John Lewis spent his life fighting against injustice, up until his death on July 17.
On Sunday, July 26, 2020, his casket was carried across the Edmund Pettus Bridge one last time, as scores arrived to mourn, pay respects, and celebrate his life.
Just 55 years earlier, John Lewis was violently injured on the same Edmund Pettus Bridge on what became known as “Bloody Sunday.” As a member of the Student Nonviolent Coordinating Committee (SNCC), he had participated in the peaceful march to Montgomery, Alabama, championing the suffrage rights of African Americans. The march quickly turned violent and Lewis sustained grave injuries, including a cracked skull.
Let’s take a look at the early life of this civil rights pioneer and the tremendous legacy he leaves behind.
His Early Life
Born on February 21, 1940, to sharecroppers near Troy, Alabama, Lewis attended segregated schools during his formative years. Throughout his youth, he listened to Rev. Martin Luther King Jr’s speeches over the radio and became inspired to carry out the fight for racial equality.

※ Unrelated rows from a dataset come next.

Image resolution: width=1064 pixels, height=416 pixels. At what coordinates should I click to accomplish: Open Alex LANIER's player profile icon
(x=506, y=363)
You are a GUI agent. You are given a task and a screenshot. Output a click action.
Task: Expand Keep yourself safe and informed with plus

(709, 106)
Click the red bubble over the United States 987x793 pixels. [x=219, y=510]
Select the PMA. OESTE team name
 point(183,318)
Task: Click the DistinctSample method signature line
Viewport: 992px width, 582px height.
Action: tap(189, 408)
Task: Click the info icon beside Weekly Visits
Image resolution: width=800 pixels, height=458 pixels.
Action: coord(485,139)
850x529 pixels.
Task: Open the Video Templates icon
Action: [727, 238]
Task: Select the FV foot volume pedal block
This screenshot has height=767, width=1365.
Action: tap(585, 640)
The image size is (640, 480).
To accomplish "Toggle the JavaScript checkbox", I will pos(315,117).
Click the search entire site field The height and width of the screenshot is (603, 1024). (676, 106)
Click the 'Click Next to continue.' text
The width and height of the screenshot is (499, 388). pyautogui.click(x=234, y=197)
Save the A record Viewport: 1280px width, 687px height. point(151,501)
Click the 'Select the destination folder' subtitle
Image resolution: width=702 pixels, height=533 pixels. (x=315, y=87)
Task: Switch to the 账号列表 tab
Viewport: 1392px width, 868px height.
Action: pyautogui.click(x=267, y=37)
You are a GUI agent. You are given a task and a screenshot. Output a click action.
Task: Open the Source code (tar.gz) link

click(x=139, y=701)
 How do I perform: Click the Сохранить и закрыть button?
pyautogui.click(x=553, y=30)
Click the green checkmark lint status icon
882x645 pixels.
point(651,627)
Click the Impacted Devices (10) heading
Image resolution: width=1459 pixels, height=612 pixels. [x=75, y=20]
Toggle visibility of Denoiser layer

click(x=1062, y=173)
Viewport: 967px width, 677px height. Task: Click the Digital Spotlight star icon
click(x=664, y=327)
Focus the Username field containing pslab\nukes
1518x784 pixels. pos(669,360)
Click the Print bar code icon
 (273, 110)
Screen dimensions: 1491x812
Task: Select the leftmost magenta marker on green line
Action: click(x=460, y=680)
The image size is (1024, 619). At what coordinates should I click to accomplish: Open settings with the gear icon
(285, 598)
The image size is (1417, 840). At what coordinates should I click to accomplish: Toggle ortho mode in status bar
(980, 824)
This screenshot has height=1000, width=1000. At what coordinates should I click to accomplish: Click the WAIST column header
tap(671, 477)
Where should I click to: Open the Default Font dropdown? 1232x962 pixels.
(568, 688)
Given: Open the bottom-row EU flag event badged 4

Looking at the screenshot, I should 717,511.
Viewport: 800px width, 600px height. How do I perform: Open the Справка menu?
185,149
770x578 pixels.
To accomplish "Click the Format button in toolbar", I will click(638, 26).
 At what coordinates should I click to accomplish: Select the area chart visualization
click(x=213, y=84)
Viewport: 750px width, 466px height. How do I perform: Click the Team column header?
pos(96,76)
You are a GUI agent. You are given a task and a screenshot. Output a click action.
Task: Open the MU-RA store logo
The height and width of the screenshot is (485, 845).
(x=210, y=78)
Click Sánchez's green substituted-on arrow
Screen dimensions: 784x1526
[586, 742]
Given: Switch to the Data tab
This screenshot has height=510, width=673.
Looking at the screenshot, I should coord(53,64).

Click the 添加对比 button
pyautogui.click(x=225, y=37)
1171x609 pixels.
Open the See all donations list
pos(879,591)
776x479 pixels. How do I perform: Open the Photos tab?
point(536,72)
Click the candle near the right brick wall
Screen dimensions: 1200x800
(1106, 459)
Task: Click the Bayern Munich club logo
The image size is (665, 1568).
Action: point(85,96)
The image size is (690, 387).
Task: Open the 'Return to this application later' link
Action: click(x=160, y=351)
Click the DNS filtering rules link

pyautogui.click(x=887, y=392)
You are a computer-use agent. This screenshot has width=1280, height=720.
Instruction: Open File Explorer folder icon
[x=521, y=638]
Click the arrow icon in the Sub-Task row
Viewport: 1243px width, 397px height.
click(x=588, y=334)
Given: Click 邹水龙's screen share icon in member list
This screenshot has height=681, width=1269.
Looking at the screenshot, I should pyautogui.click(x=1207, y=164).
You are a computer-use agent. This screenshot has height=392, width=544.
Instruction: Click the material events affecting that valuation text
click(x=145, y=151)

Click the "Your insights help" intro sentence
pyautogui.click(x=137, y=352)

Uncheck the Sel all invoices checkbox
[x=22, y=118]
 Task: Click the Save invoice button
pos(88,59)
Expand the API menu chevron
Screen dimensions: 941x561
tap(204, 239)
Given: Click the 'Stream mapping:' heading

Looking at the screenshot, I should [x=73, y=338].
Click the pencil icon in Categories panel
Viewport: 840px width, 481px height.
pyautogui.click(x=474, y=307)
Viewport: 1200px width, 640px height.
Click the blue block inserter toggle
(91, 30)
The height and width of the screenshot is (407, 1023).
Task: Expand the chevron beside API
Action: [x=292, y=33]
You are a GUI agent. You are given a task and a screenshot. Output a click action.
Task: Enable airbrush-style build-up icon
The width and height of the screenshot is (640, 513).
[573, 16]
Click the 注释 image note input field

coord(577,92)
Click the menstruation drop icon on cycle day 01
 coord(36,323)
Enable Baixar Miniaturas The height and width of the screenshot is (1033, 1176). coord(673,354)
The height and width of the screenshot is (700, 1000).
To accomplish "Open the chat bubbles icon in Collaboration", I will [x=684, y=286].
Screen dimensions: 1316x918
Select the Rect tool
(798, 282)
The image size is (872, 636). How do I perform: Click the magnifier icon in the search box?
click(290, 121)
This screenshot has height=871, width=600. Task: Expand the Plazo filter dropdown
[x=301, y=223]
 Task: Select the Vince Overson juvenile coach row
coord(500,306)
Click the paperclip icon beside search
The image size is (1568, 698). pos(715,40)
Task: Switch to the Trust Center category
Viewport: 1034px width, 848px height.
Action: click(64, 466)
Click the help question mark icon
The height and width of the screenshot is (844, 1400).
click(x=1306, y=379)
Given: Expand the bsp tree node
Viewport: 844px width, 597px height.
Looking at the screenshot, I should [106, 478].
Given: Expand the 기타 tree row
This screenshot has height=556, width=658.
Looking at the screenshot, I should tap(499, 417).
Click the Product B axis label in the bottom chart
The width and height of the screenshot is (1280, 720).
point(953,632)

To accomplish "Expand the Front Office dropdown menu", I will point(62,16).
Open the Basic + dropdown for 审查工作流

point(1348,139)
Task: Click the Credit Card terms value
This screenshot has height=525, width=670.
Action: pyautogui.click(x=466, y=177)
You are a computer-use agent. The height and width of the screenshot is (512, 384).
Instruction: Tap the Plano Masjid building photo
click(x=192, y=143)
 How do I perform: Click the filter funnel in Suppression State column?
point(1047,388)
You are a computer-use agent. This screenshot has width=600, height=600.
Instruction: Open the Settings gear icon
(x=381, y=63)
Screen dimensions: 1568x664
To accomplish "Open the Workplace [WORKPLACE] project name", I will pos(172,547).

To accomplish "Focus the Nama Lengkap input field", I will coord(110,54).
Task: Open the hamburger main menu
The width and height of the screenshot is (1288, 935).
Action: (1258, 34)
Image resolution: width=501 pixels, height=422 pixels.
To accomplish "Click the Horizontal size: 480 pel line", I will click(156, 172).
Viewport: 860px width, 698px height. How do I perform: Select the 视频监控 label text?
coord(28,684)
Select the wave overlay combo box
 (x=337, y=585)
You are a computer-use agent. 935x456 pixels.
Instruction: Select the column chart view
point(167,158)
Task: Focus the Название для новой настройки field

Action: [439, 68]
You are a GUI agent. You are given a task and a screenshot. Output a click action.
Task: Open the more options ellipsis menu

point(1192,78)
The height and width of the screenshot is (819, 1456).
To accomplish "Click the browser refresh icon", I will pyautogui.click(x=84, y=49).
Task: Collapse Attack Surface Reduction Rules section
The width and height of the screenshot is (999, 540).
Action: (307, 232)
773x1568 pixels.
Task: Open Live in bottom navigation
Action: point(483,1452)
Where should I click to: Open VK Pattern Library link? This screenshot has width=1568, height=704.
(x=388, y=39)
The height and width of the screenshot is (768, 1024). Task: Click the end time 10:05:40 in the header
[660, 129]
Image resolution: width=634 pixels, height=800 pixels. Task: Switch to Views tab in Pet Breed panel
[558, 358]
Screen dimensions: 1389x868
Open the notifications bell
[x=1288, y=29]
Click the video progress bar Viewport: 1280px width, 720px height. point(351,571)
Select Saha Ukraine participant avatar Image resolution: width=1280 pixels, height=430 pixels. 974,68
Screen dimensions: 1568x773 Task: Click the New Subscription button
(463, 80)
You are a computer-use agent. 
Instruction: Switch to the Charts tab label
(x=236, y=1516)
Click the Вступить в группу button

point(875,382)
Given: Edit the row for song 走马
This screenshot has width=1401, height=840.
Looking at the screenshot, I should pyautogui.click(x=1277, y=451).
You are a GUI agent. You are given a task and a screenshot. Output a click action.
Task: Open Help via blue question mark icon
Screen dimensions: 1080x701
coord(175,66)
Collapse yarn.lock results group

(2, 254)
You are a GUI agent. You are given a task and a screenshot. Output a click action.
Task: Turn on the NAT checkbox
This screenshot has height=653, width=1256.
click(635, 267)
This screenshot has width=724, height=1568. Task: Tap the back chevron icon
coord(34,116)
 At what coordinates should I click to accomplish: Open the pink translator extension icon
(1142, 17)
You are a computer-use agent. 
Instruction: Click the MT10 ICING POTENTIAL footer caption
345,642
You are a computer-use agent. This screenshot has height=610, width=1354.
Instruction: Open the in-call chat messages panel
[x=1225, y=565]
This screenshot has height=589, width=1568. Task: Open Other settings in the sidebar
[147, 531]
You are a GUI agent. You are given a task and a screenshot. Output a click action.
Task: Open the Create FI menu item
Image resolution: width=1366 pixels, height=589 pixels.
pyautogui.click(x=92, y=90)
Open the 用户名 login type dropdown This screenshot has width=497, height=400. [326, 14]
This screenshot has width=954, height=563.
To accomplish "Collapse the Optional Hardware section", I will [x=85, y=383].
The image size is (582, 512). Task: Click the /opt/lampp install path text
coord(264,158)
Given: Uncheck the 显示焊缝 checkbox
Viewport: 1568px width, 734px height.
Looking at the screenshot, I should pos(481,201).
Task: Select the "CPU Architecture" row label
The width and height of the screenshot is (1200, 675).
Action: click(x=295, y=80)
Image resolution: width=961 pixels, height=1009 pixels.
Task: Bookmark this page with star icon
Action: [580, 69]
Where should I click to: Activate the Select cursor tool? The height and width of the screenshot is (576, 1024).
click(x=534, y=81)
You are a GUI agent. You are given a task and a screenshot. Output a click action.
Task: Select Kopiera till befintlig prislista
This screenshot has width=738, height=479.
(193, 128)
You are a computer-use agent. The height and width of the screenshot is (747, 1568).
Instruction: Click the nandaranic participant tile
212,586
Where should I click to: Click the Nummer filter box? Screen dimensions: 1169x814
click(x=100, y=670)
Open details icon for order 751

In 1961, while studying at Fisk University, Lewis organized demonstrations against discrimination. He joined the Freedom Riders to draw attention to segregated transportation in the deep South. During those rides, he was assaulted several times, beaten, spat on, and burned with cigarettes. As he later recalled, the wounds he suffered were reminiscent of the injustices African Americans have faced for several centuries.
Following this, Lewis continued to defend civil liberties for African Americans. The events on “Bloody Sunday” led President Johnson to sign the Civil Rights Act. This granted African Americans voting rights and ending bus segregation.
In November 1986, Lewis was elected to Georgia’s Fifth Congressional District. As a 17-term congressman, he supported the passing of several bills for racial equality, human rights, and public health.
Throughout his life, Lewis encouraged people to “get into good trouble”— that sometimes it is necessary to get into trouble to reform society. For example, following the death of George Floyd in police custody, Lewis applauded the nationwide demonstrations against police brutality.
Despite facing violence at nearly every turn of his life, he never wavered from promoting peace. John Lewis was also commemorated for his preachings on forgiveness and encouraging his constituents to not turn a blind eye to wrongdoing. He was awarded the Presidential Medal of Freedom and the Kennedy Profile In Courage Award.
In appreciation of his achievements, President Trump, Speaker of the House Nancy Pelosi, and Former President Barack Obama offered their condolences to the family of John Lewis. The President ordered flags at the White House to be lowered, and Pelosi praised Lewis as an American hero.
John Lewis was the moral conscience of America and will forever be remembered for his compassion and sacrifice as he fought for civil rights for all.